The morpholine ring is considered the most preferred and versatile
heterocylic ring in medicinal chemistry due to its distinctive mechanistic activities that
give it various biological activities. The eminence of the morpholine ring to modulate
the pharmacokinetic properties of the compound, further makes it a fundamental
pharmacophore in developing lead molecules. Multi-drug resistance in cancer leads to
discovering selective and potent chemotherapeutic agents. Researchers are designing
and synthesizing morpholine derivatives as potential anticancer drugs those act by
targeting various signaling pathways driven by various protein kinases in the cell, i.e.
Ras-Raf-MEK-ERK (ERK) and PI3K/Akt/mTOR, thereby inhibiting cell proliferation
and growth. The potency of natural and synthetic derivatives of morpholine makes it a
drug of choice for cancer treatment. Many of the morpholine containing anticancer
drugs are under clinical trials. Hence, morpholine ring synthesis also becomes a central
target for various scientists using green synthesis by straightforward one-step methods.
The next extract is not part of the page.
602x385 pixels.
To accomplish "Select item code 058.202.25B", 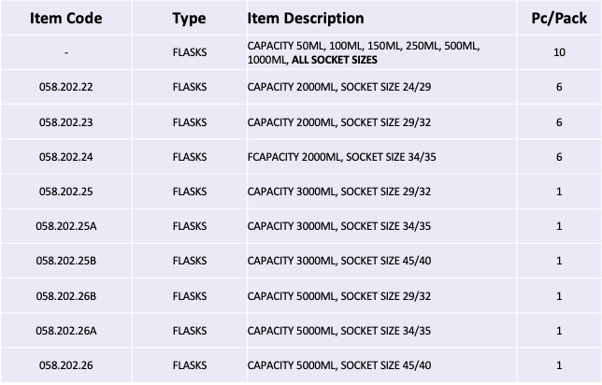I will point(65,261).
A substantial literature is available on synthetic techniques of morpholine and
substituted morpholine. The present chapter updates diverse new synthetic strategies of
the morpholine ring and morpholine derivatives with potent anticancer activity. The
chapter will also highlight the clinical data of morpholine derivatives with anticancer
activity and mechanism of action. The latest information on novel anticancer
morpholine derivatives with structural activity relationship (SAR) is also included. This
chapter provides information about the necessary structural modifications required in
drugs' chemical structure and contribute to the anticancer drug discovery program.
Keywords: Anticancer, Morpholine, Pharmacokinetic, PI3K/Akt/mTOR, Protein kinase, Ras-Raf-MEK-ERK (ERK), Structure-activity relationship (SAR).